Monday, July 04, 2016

Could AI replace teachers? 10 ways it could?

Teachers are not ends-in-themselves, they are always a means to an end - improvements in the learner. Given this premise, could it be possible to eventually replace teachers with AI technology? This may not happen soon but let’s, as a thought experiment, ask whether it could.
Obvious points are that AI is 24/7, fast, scalable and cheaper. This gives it a head start. But could it teach? First, we need to break down the functions of teaching and learning. I have used a PGSE schema as my starting point, supplemented by other learning tasks.
1. Searching for answers
Google is nothing but AI and has already delivered a remarkable pedagogic shift with search. Let’s also reflect on something that has already happened. Since Google’s inception, the number of librarians, teachers of sorts, has steadily fallen. We have less need of book and Journal warehouses, now that most knowledge is online. Beyond this, OER resources, such as Wikipedia, YouTube and Khan Academy have transformed the landscape. All of this is available through AI enabled search. Beyond search we see apps, such as Photomaths, where you simply point your smartphone at a maths problem and it gives you the answer. More than this, it gives you the steps in between. That’s how powerful AI has become.
2. Student support
We have a good example of student support in the remarkable Georgia Tech bot, Jill Watson. This AI teaching assistant bot, trained to answer based on prior responses, was used with 300 AI students, without them knowing. They were more than fooled, they praised the teacher for its efficacy and speed. In fact, it was only because it was so fast in its replies that they spotted it was a bot. We can expect a lot more of this, as teacher support, gives way to intelligent AI agent support. Teachers, especially online teachers, spend a lot of time on admin and support, so this is one area that is ripe for AI automation.
3. Demonstrate good subject and curriculum knowledge
This is where AI has made good progress and could outperform teachers. At one level Google already provides access to ‘knowledge’ on every subject, in detail. On ‘knowledge’ Watson beat the Jeopardy Champions way back in 2011. It is now a web-based service with access to huge knowledge bases and AI. At the skills level, YouTube is already the search engine of choice for learning how to ‘do’ things. With 3D, virtual worlds one can see how learn by doing can be expanded, as it was with flight sims, through cheap consumer technology, high in AI. The Todai project in Japan has produced AI software that passed the Tokyo University entrance exam, in Maths, Physics, English and History with a score of 53.8% versus the average human score of human 43.8%. Why is this important? Well, if AI has graduate level skills at this stage, it is likely to replace graduate-level jobs.
.....
▶ **Short task a**
Copy the entries below, from the line with "Click the tree icon for Plaza" up to and including the line with "coord(86,200)", leaving every line unchanged.

▶ **Records for processing**
.....
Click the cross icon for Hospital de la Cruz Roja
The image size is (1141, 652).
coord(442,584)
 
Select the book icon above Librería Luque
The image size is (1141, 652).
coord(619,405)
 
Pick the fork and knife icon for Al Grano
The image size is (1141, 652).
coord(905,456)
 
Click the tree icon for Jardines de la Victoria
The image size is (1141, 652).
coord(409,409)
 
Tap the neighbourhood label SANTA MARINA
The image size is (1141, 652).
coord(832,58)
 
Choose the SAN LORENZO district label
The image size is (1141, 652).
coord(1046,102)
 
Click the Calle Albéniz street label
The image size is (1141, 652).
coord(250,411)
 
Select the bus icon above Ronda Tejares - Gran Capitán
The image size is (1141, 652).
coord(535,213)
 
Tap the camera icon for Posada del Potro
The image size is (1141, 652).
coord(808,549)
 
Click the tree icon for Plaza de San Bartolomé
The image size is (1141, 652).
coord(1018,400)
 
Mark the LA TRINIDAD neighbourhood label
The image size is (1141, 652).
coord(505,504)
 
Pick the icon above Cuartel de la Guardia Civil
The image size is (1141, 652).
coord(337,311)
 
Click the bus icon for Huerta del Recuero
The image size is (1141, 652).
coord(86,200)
.....
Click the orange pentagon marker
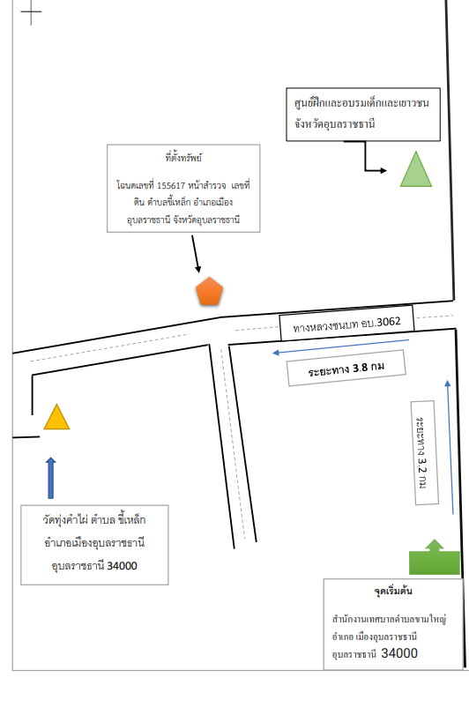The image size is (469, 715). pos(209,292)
.....
▶ **Short task b**
Extend the post above on whether AI could replace teachers, picking up after its last sentence.

▶ **Right answer a**
Click the tree icon for Plaza de San Bartolomé
The image size is (1141, 652).
coord(1018,400)
 
Mark the LA TRINIDAD neighbourhood label
The image size is (1141, 652).
coord(505,504)
 
Pick the icon above Cuartel de la Guardia Civil
The image size is (1141, 652).
coord(337,311)
 
Click the bus icon for Huerta del Recuero
The image size is (1141, 652).
coord(86,200)

▶ **Right answer b**
4. Plan and teach well-structured lessons
Lessons or learning experiences can be idiosyncratic, even flawed. AI design offers, not only optimal design but also continuous improvement, as it uses individual and aggregated data to spot poor components in lessons. There are plenty of examples of this already, from MOOCs and other forms of online learning, where errors in content, bad designed questions, overlong videos and presentations, have all been caught by data produced by online learning systems that constantly look for improvement. ‘Structured’ is an interesting concept here and one could argue that learning needs to be far more structured than the one-size-fits-all lesson plan. Differentiation could be identified and handled by AI in a way that traditional teaching cannot. The promise is of learning experiences that are not only structured towards individual learners but also continuously improve as machine learning identifies and acts on identified weaknesses. AI may even automatically produce lessons and content. See WildFire.
5. Promote good progress and outcomes by pupils
Progress tracking is not easy, as it requires the simultaneous tracking of actual performance across many learners. This is notoriously difficult in teaching. AI, on the other hand, promises to do this across many learners in realtime, as it gathers evidence that no teacher can possibly hope to gather through traditional observation and testing. More than this, one could argue that AI has a lot to offer in being free from human biases, that sometimes inhibit learner progress. We have ample evidence of gender and socio-economic bias in teaching. AI can be free from bias on gender, race, accent and background. Again, AI promises a scalable solution to this problem that may be of higher quality than a teacher-delivered system.
6. Adapt teaching to respond to the strengths and needs of all pupils
One of AI’s first forays into teaching has been through adaptive systems. These are already at work and producing impressive results. They act like a Satnav, which constantly monitors the performance of individual learners and adjusts what they are asked to do next. This is done in realtime. Content is no longer a linear curriculum of flat resources but a network of learning experiences that can be dynamically delivered to individual learners, based on their precise needs at that precise time. The analytic and predictive strengths of AI may very well identify factors that both inhibit and enhance learning in any individual.
In addition, AI can monitor and deliver to the needs of all pupils, especially those with special educational needs; high ability, English as an additional language, disabilities, and be able to use and improve distinctive approaches. Technology has already made a big difference in SEN, AI will make an ever bigger difference. All of this may be way beyond the ability of any teacher to deliver on scale. It is here that the first successes in AI driven teaching are being achieved.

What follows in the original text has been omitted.